Ah aquel mundo de ayer de mi infancia
cuando iba con mis papás arriba
al reservado del restaurante (Les gens que j´aime, digamos, o bien Vía Venetto)
y abajo quedaba la vida, la cuca coctelería, el piano perfectísimo, el aire rizado del verano.
Lo recuerdo todo con intensa claridad de símbolo:
la gente era aún ordenadísima,
educadísima, exacta y sólida,
no cabía ni plebeyez ni engaño, ni nihilismo alguno,
y el pensamiento era soberbio, augusto,
subrayando el gesto sereno y firme, magnánimo,
y el dinero -perdonad la confesión- lo teníamos quienes debíamos tenerlo.

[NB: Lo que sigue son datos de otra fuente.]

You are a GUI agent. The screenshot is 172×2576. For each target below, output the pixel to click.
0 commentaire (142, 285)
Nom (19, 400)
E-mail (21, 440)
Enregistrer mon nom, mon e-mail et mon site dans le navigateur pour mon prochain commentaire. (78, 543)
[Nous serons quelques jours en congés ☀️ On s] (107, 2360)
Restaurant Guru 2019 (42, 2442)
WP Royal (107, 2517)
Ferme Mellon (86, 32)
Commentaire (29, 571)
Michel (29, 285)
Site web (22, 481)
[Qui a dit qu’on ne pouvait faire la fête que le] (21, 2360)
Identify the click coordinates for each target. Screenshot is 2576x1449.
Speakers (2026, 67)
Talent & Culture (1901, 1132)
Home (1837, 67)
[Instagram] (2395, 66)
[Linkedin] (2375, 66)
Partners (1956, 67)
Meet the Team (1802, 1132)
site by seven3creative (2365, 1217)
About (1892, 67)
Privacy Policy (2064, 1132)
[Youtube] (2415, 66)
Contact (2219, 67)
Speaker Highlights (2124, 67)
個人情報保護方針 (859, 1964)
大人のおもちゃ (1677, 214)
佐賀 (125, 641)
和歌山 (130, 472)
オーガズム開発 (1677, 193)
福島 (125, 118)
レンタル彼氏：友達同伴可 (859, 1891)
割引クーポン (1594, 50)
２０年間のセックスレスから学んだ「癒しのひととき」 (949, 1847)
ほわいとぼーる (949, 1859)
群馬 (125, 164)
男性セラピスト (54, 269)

Para nosotros el sileno griego, y el templo mozartiano, el lirio ruskiano,
el chelo de la noche, el violín del otoño,
las lluviosas playas de amanecida.
El mundo entero era una pastelería vienesa,
era una cristalería verdina con cofres verdaderos,
y la vida lo mismo, sin diferencia, al sabor de los pescados
en las tabernas de Sitges. Sí, hubo un día que nosotros éramos los amos del mundo.
Sin cutres revistas del corazón ni carreteras atestadas de turistas,
éramos nosotros, los buenos, los dignos propietarios
del inexorable mecanismo de la Historia, el Arte y la Vida. Rezábamos al Altísimo
y nuestras plegarias se atendían, buscábamos fe y alegría, y de fe y de alegría se nos proveía,
creíamos en el Bien, y no había mal en el mundo ¡Qué suave era el vals y el mar!
Nada había que temer, pues el mundo funcionaba porque estaba bien hecho.
Sin embargo, imperceptible e insensiblemente, se socavó aquel Ancien Régime.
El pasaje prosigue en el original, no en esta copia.